__REQUIRED ACTION A__.
According to the text on tobacco BY-2 cells, how much can these cells multiply their numbers within one week?
__REQUIRED ACTION B__.
Write the next part of the text on tobacco BY-2 cells, starting right after its final sentence.

__STUDY TEXT__.
-*-*-

= Tobacco BY-2 cells =

Plant cell

Tobacco BY-2 cells is a cell line of plant cells, which was established from a callus induced on a seedling of Nicotiana tabacum cv. BY-2 (cultivar Bright Yellow - 2 of the tobacco plant).

==Overview==
Tobacco BY-2 cells are nongreen, fast growing plant cells which can multiply their numbers up to 100-fold within one week in adequate culture medium (such as Murashige and Skoog medium) and good culture conditions. This cultivar of tobacco is kept as a cell culture and more specifically as cell suspension culture (a specialized population of cells growing in liquid medium, they are raised by scientists in order to study a specific biological property of a plant cell). In cell suspension cultures, each of the cells is floating independently or at most only in short chains in a culture medium. Each of the cells has similar properties to the others. The model plant system is comparable to HeLa cells for human research. Because the organism is relatively simple and predictable it makes the study of biological processes easier, and can be an intermediate step towards understanding more complex organisms. They are used by plant physiologists and molecular biologists as a model organism.

-*-*-

__SOURCE DATA__.
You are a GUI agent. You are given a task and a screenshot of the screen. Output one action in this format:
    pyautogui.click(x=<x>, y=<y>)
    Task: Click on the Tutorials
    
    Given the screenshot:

-*-*-

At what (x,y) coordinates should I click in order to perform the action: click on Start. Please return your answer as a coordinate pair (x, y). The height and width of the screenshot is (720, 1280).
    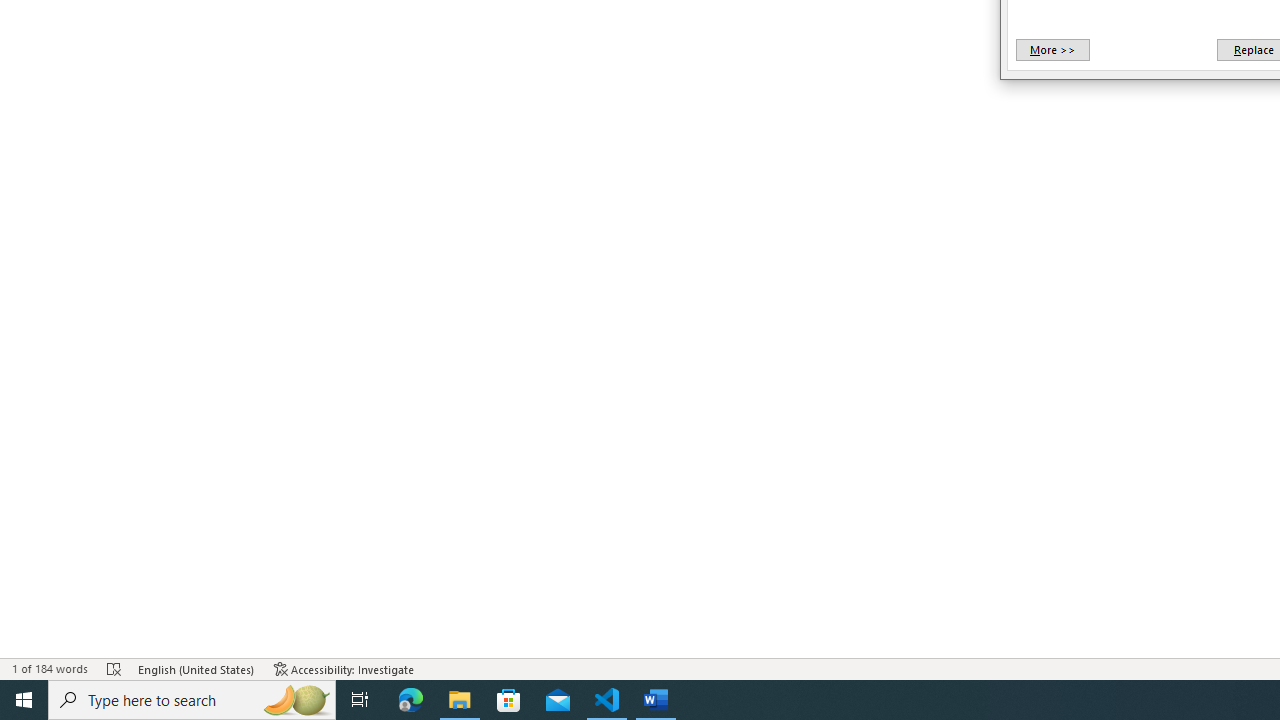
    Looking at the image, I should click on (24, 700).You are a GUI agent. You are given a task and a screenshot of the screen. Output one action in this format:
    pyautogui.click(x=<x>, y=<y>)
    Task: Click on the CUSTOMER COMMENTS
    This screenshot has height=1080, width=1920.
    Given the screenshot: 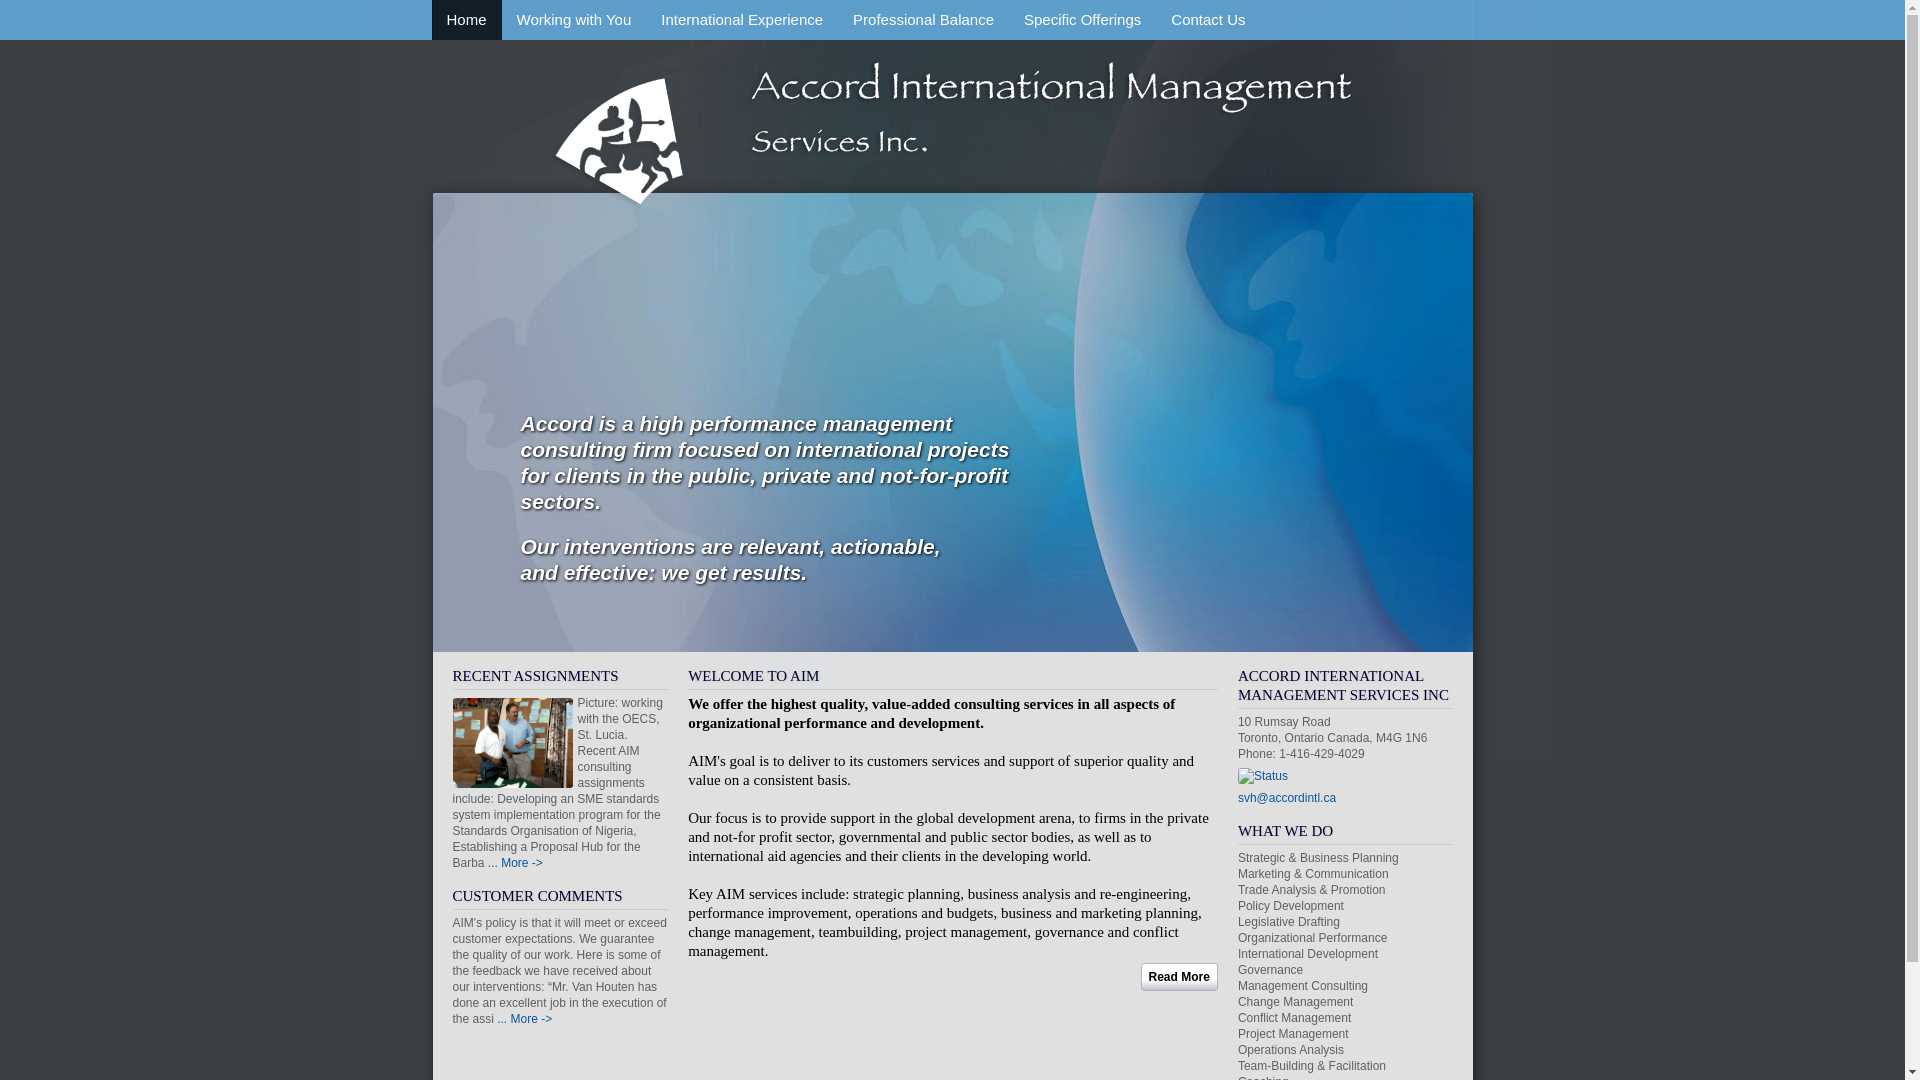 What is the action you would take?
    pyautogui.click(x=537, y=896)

-*-*-

__YOUR RESPONSE A__.
Up to 100-fold, given adequate culture medium and good culture conditions.

__YOUR RESPONSE B__.
They are used as model systems for higher plants because of their relatively high homogeneity and high growth rate, featuring still general behaviour of plant cell. The diversity of cell types within any part of a naturally grown plant (in vivo) makes it very difficult to investigate and understand some general biochemical phenomena of living plant cells. The transport of a solute in or out of the cell, for example, is difficult to study because the specialized cells in a multicellular organism behave differently. Cell suspension cultures such as tobacco BY-2 provide good model systems for these studies at the level of a single cell and its compartments because tobacco BY-2 cells behave very similarly to one another. The influence of neighbouring cells behavior is in the suspension is not as important as it would be in an intact plant. As a result any changes observed after a stimulus is applied can be statistically correlated and it could be decided if these changes are reactions to the stimulus or just merely coincidental. In this moment BY-2 cells are relatively well understood and often used in research. This model plant system is especially useful for studies of cell division, cytoskeletons, plant hormone signaling, intracellular trafficking, and organelle differentiation.